Sen. Al Franken has been urging more disclosure of campaign money as the implications become clear of court decisions that open the way for heavier spending by corporations. That's good.
Now, the Minnesota Democrat is contemplating taking a step toward greater disclosure of his own campaign finances by stepping into the Internet age.
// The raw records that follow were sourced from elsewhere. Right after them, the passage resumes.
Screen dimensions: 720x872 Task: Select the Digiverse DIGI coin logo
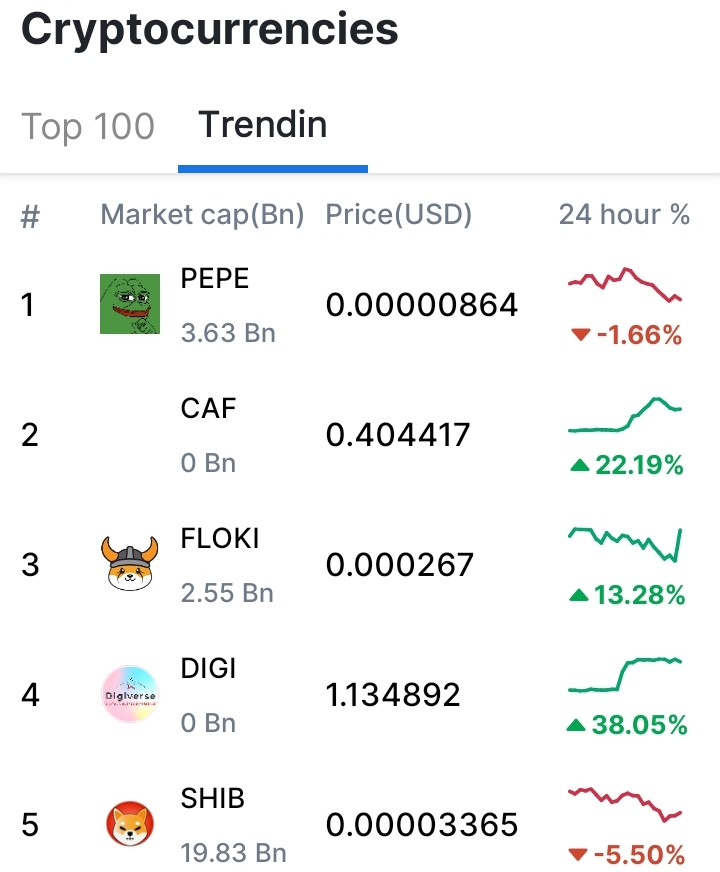coord(130,694)
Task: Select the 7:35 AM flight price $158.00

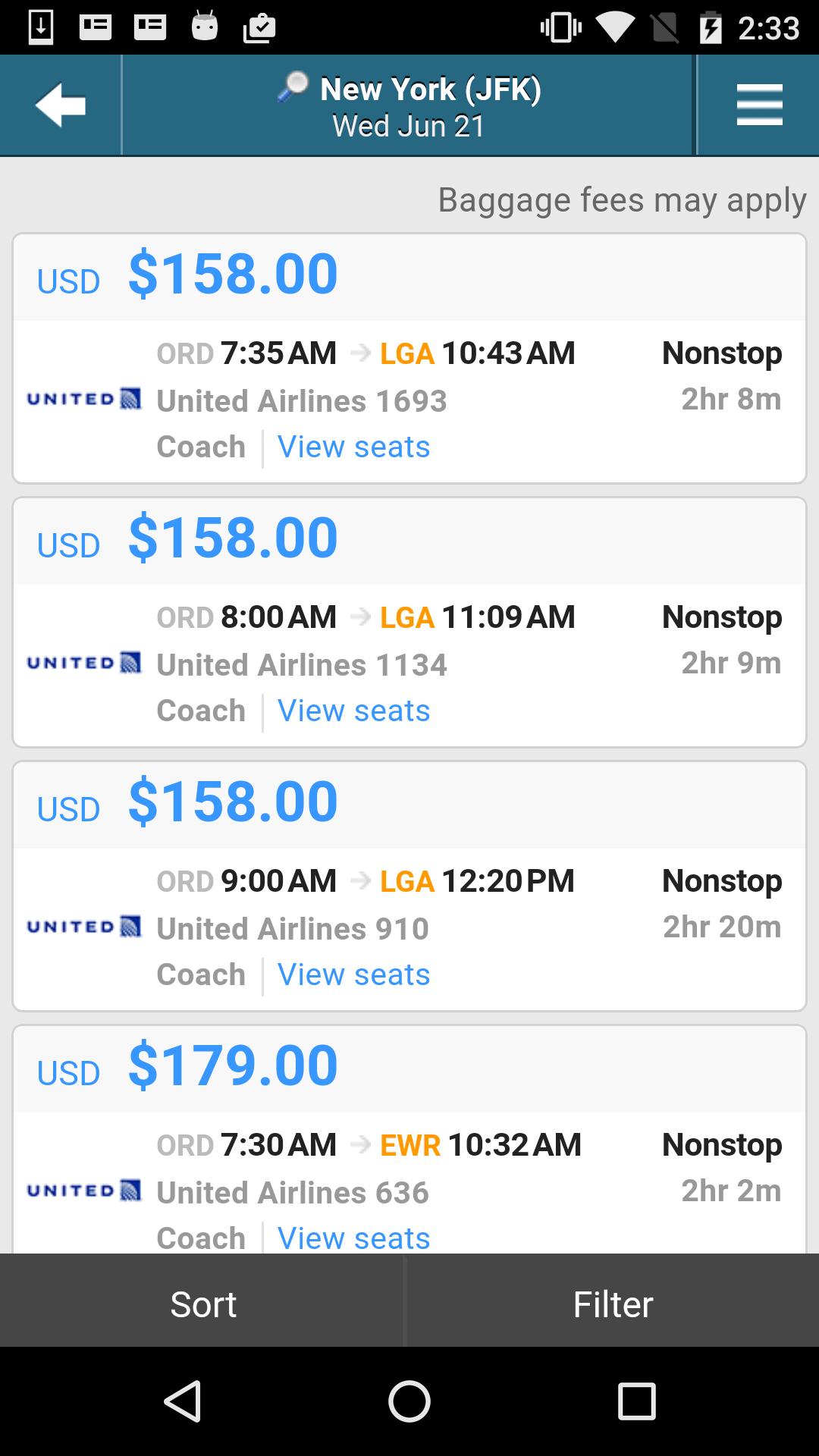Action: [233, 275]
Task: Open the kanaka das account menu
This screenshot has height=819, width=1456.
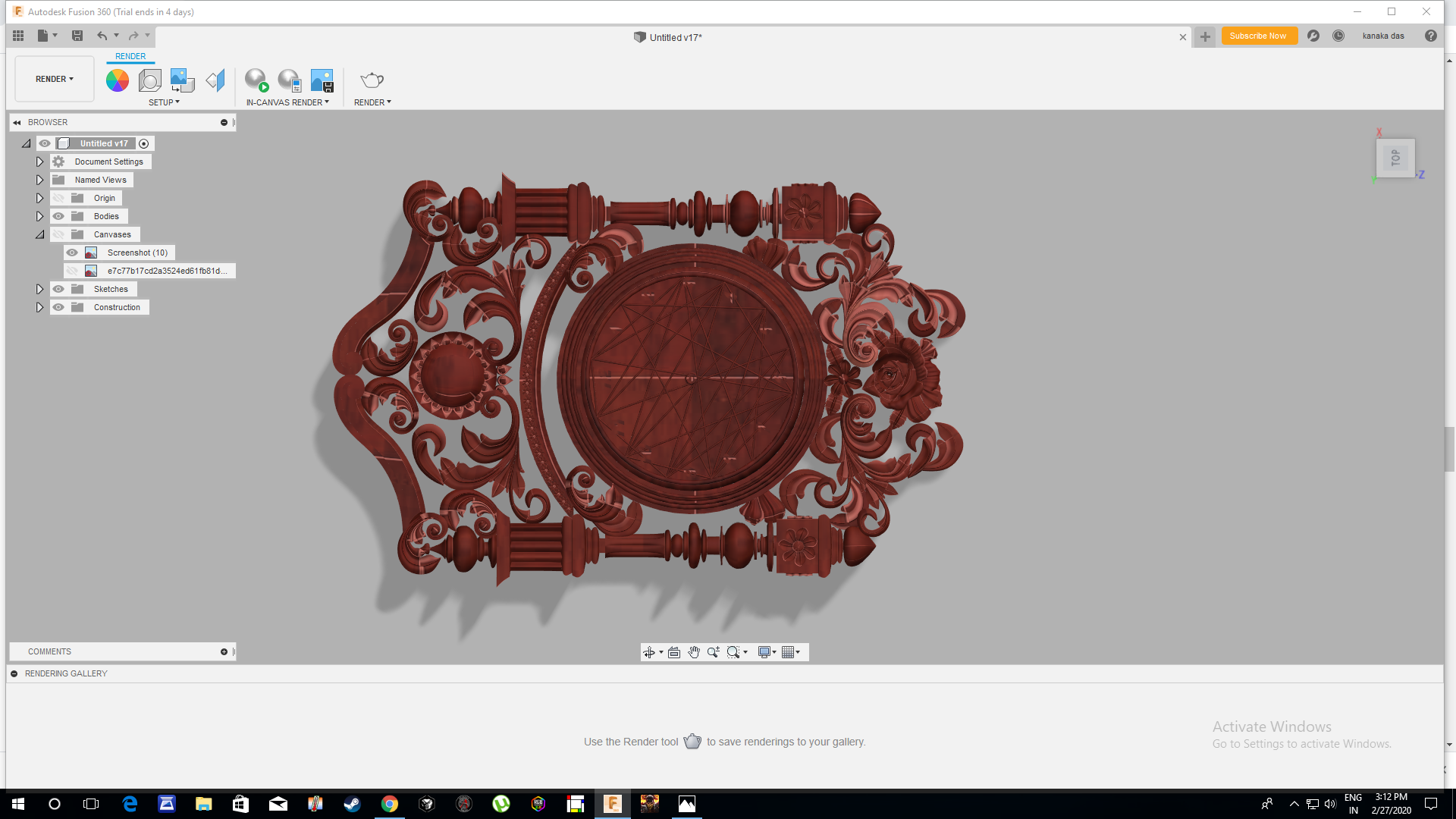Action: pos(1382,36)

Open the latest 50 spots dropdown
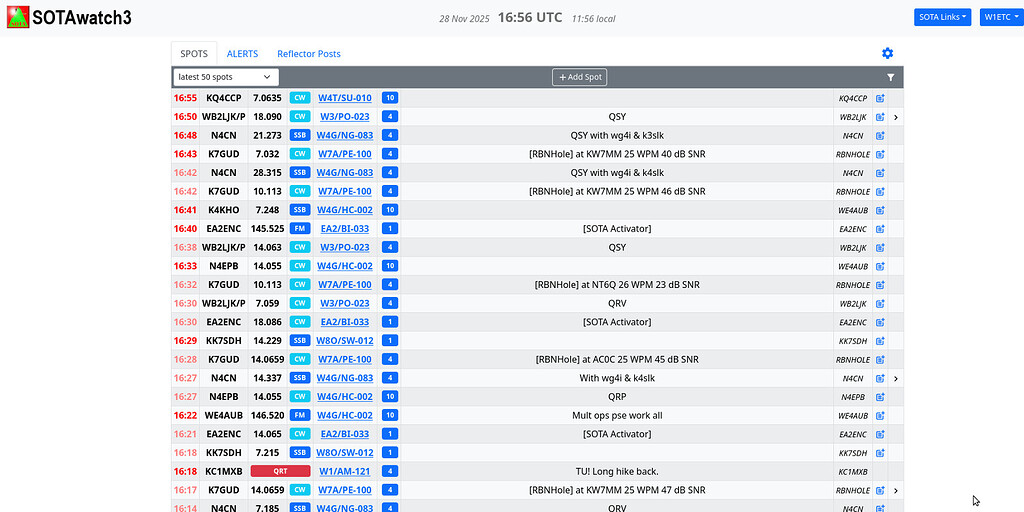[225, 77]
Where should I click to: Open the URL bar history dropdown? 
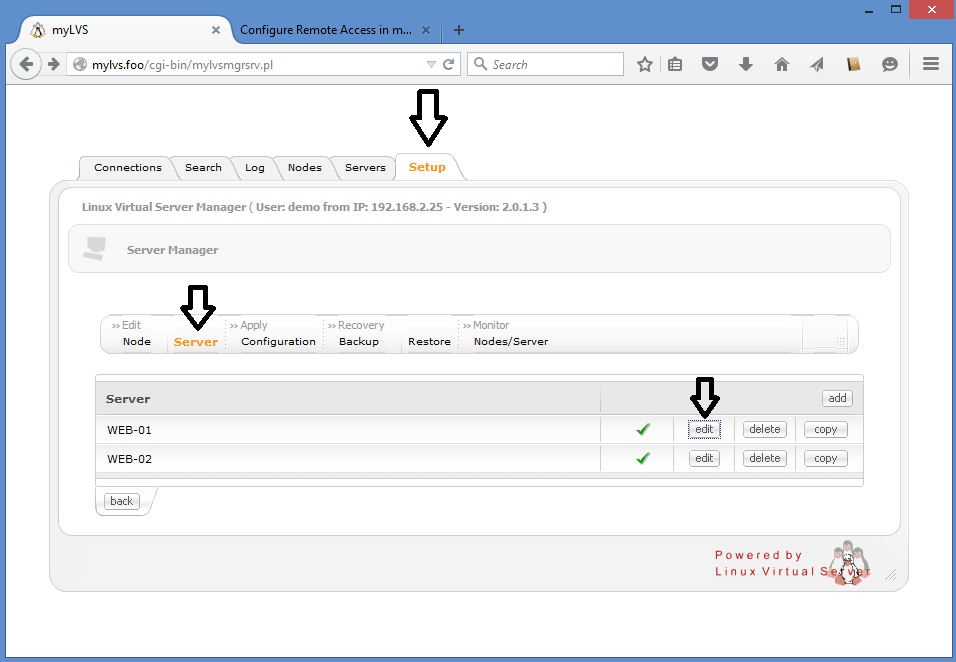[431, 64]
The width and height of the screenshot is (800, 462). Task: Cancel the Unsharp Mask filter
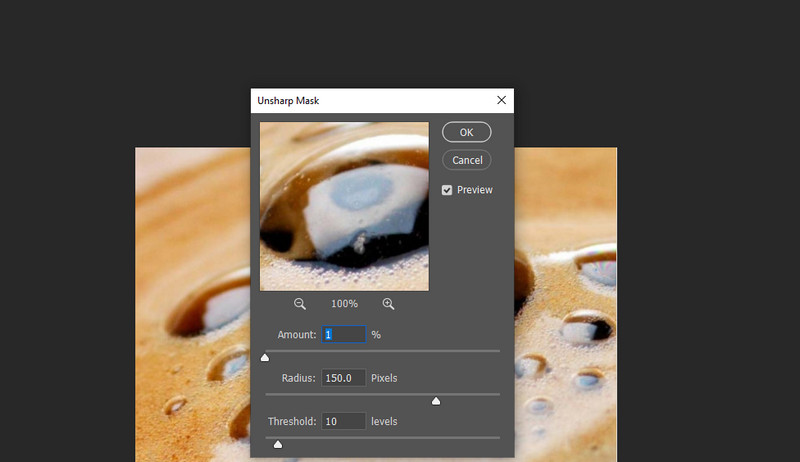[467, 160]
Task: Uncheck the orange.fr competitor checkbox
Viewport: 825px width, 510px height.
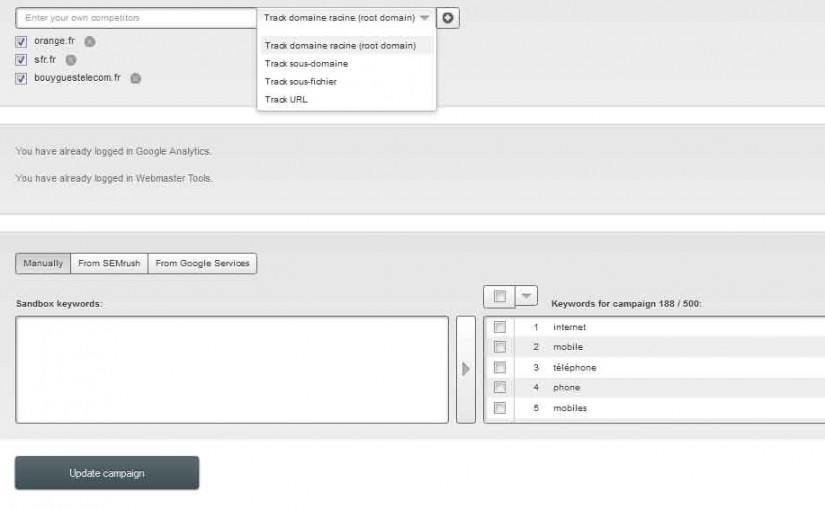Action: tap(21, 42)
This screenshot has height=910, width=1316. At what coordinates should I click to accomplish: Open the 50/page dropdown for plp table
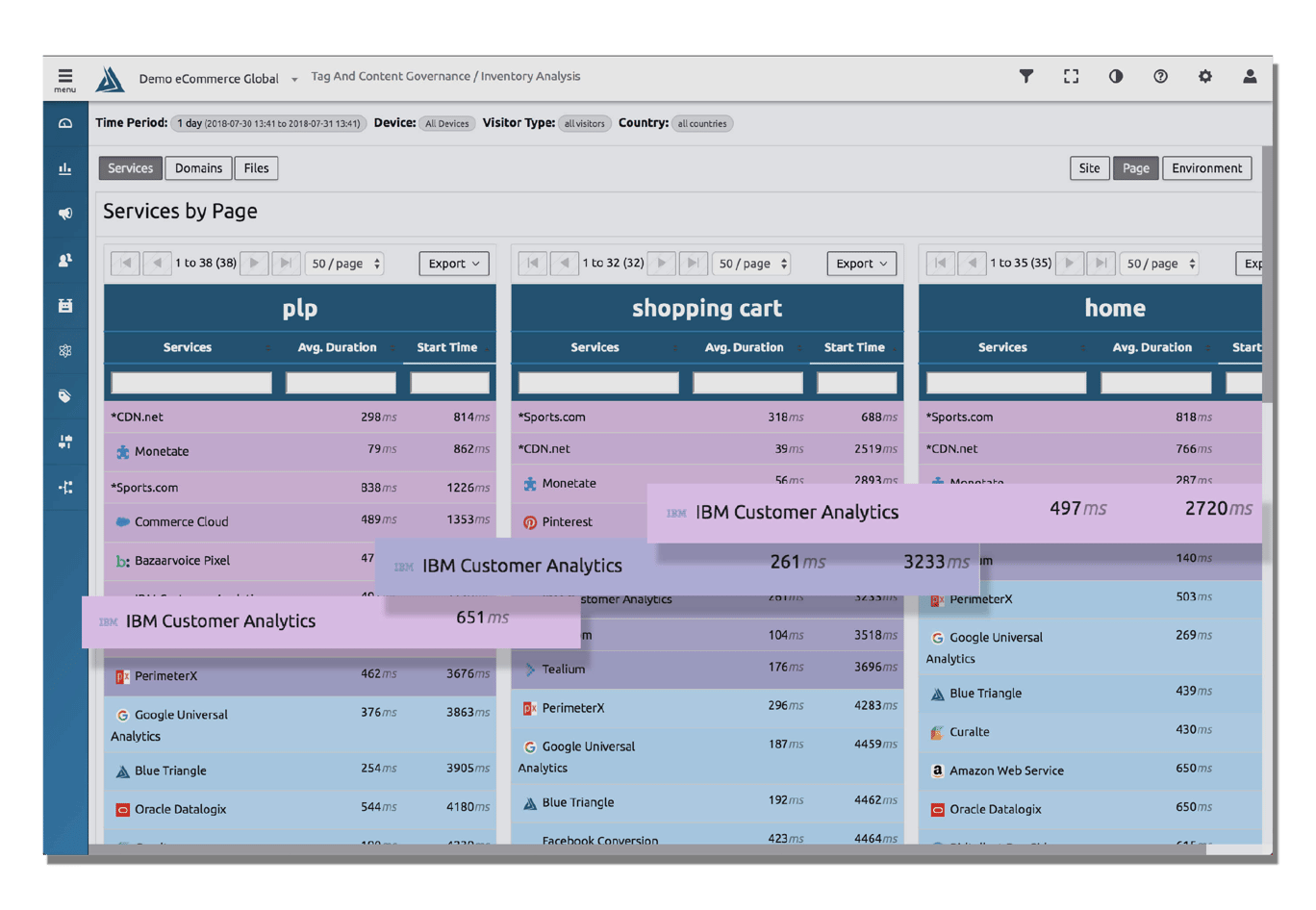(x=344, y=263)
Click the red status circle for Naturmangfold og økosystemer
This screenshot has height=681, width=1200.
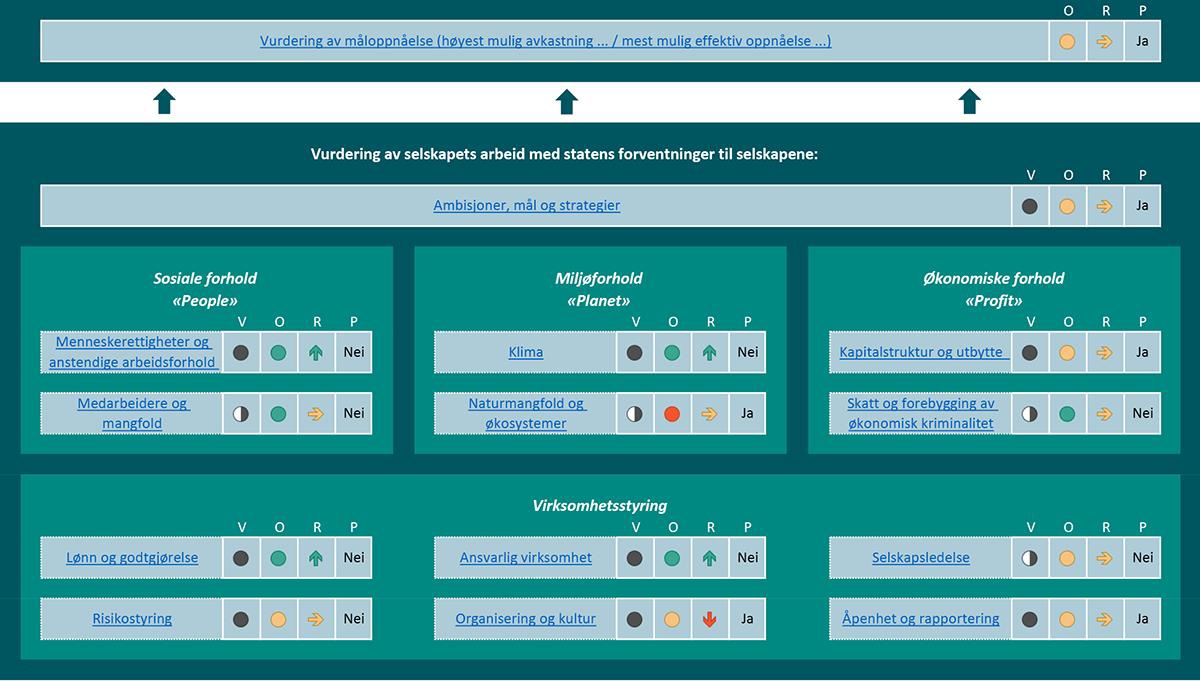[x=672, y=413]
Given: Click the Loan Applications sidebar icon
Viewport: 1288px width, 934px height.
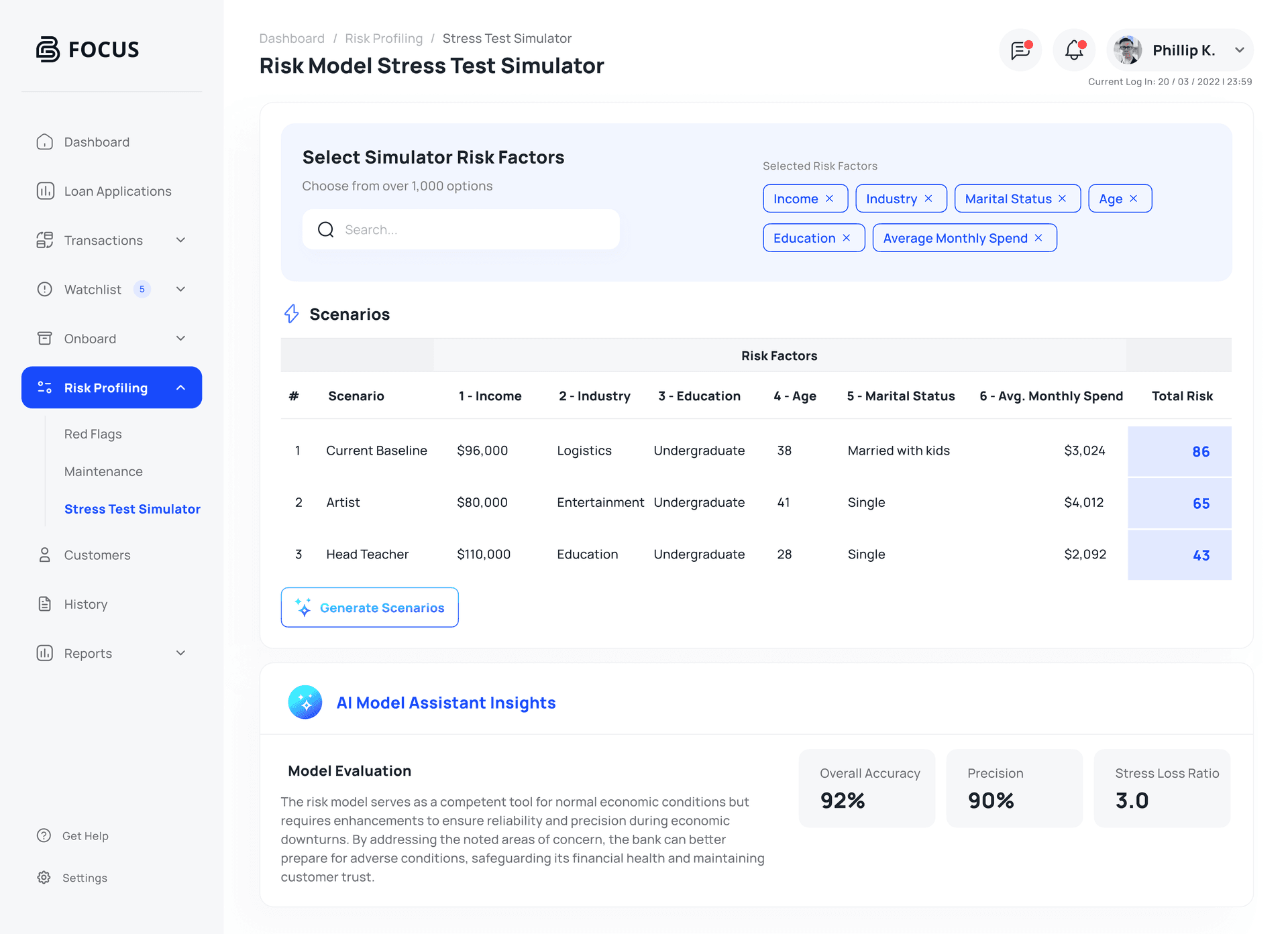Looking at the screenshot, I should 44,190.
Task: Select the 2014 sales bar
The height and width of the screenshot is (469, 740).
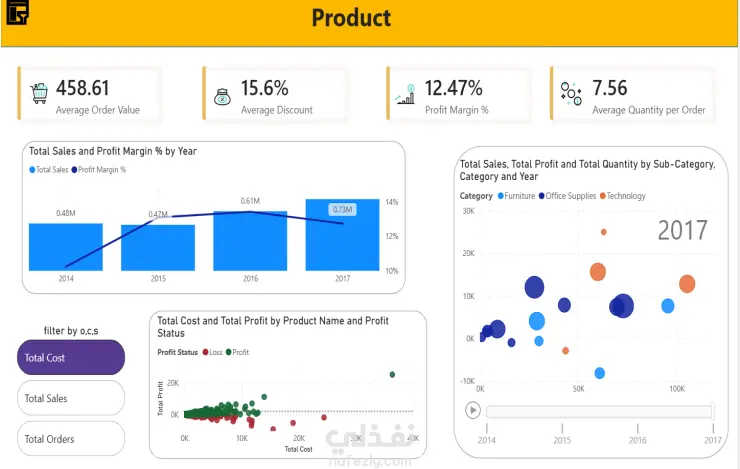Action: (x=66, y=247)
That's good, too.
Franken is one of eight senators who last week signed a letter to Internal Revenue Service Commissioner Douglas H. Shulman urging that he take a more aggressive approach toward nonprofit corporations that engage in electioneering.
In an editorial today, The Bee lauds the senators for writing to the IRS. The editorial also urges those senators--and the rest of the Senate--to become more transparent by filing their campaign finance statements with the Federal Election Commission online for display on the Internet, rather than in paper, as Senate rules permit.
As part of the reporting for the editorial, The Bee asked the eight senators why they fail to file their reports online, and instead follow a Senate tradition by filing paper copies, which wastes more than $250,000 a year as noted in this column, and limits voters' ability to see who funds their campaign.
Seven of them--Charles Schumer of New York, Jeff Merkley of Oregon, Michael F. Bennet of Colorado, Jeanne Shaheen of New Hampshire, Sheldon Whitehouse of Rhode Island, and Tom Udall of New Mexico--ignored the question or explained that they comply with the senate rules, antiquated though they are.
Franken, by contrast, seems to be having second thoughts about the wisdom of sticking to paper.
"Sen. Franken has always been in the habit of filing his FEC reports manually, but will likely file them electronically going forward," Franken's spokesman, Ed Shelleby, said in an email to The Bee.
If Franken follows through, he would be one of about 10 senators who regularly submit their reports online to the FEC. That would leave a mere 90 senators to go.